◆ **EXERCISE GOAL**:
Set down the data below in full, exactly as it reads, but without the pictures.

◆ **Collected data**:
▽
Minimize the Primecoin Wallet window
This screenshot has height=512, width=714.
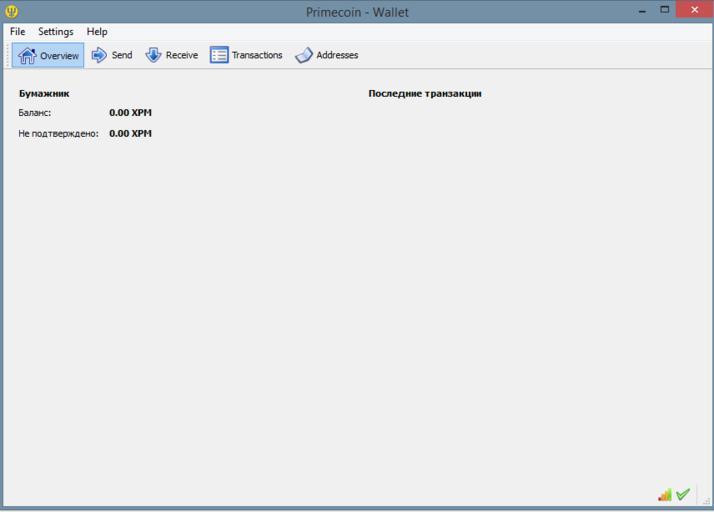(641, 10)
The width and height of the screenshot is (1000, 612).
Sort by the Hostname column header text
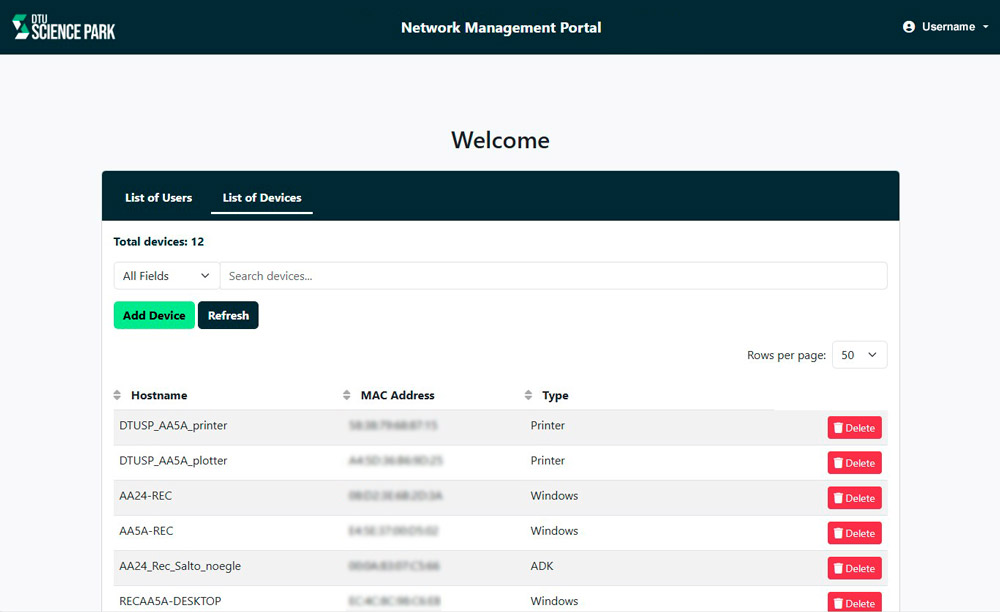pyautogui.click(x=159, y=395)
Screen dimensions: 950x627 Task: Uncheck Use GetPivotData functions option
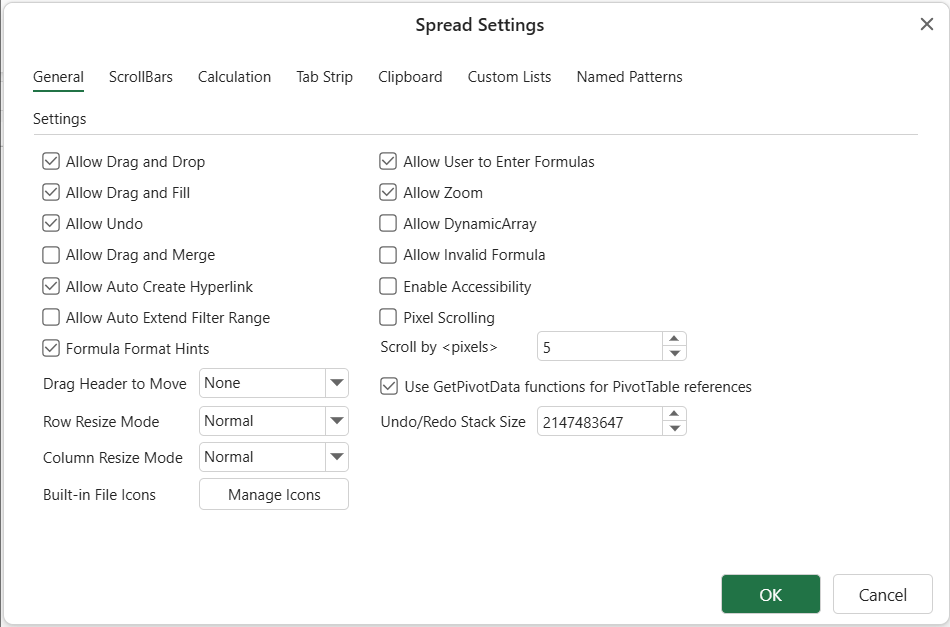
△
◆ **COMPLETED TASK**:
Minimize the Primecoin Wallet window
This screenshot has height=512, width=714.
(641, 10)
The width and height of the screenshot is (1000, 612).
Sort by the Hostname column header text
pyautogui.click(x=159, y=395)
Screen dimensions: 950x627 Task: Uncheck Use GetPivotData functions option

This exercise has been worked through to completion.